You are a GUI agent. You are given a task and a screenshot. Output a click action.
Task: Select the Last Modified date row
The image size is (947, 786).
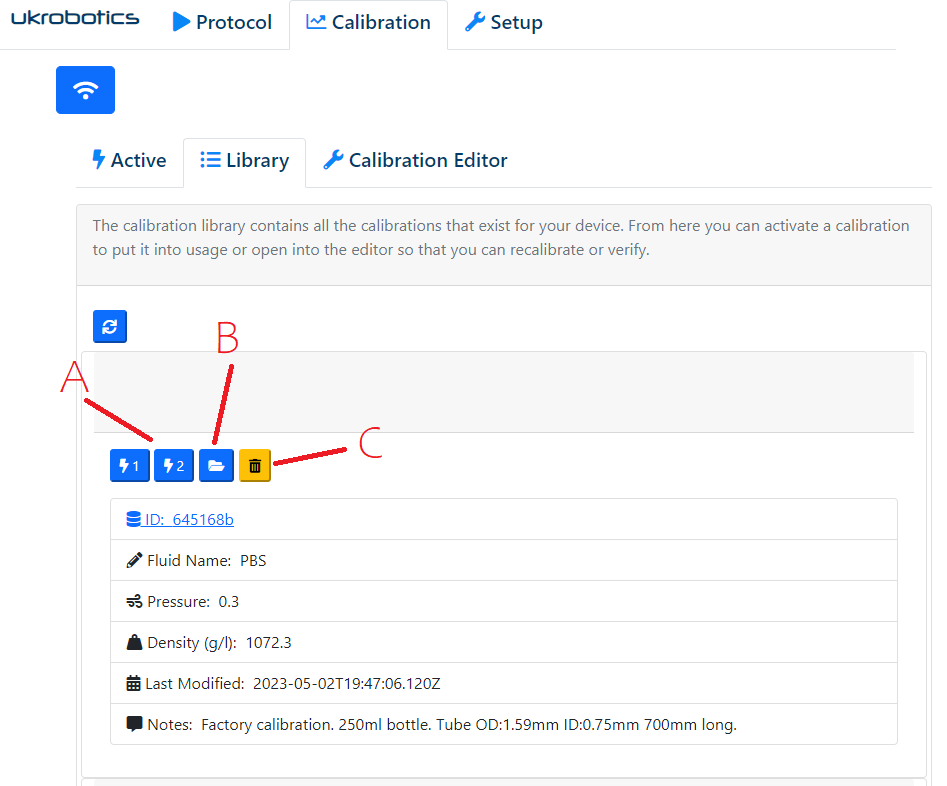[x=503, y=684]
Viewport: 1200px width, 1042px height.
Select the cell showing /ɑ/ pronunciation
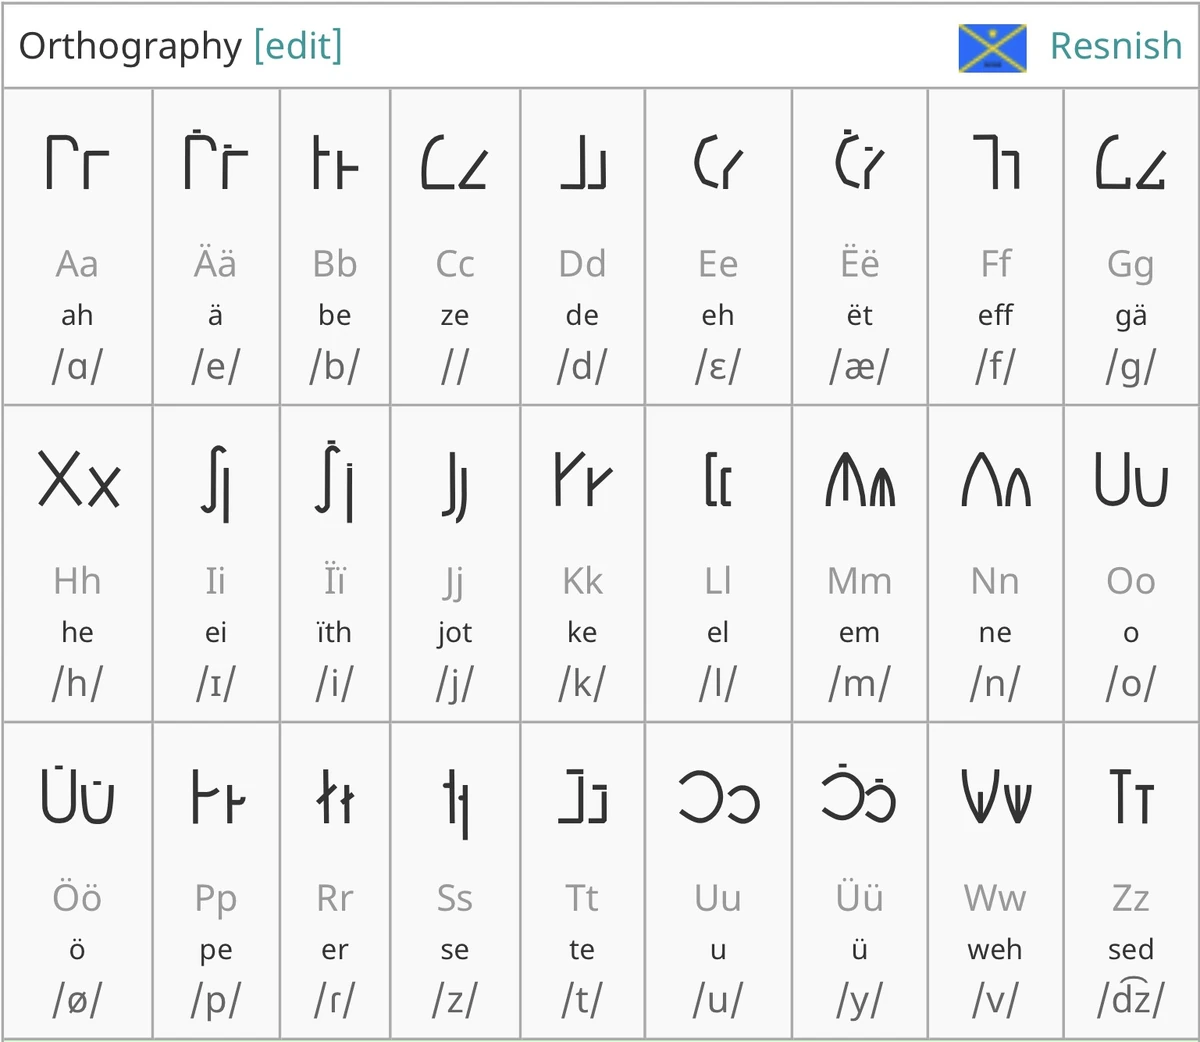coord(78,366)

**YOUR GOAL**
Print the listing exactly, but skip its pictures.

**RESULT OF THIS EXERCISE**
You are a GUI agent. You are given a task and a screenshot. Output a click action.
Task: Select the Last Modified date row
The image size is (947, 786).
[x=503, y=684]
Viewport: 1200px width, 1042px height.
Select the cell showing /ɑ/ pronunciation
coord(78,366)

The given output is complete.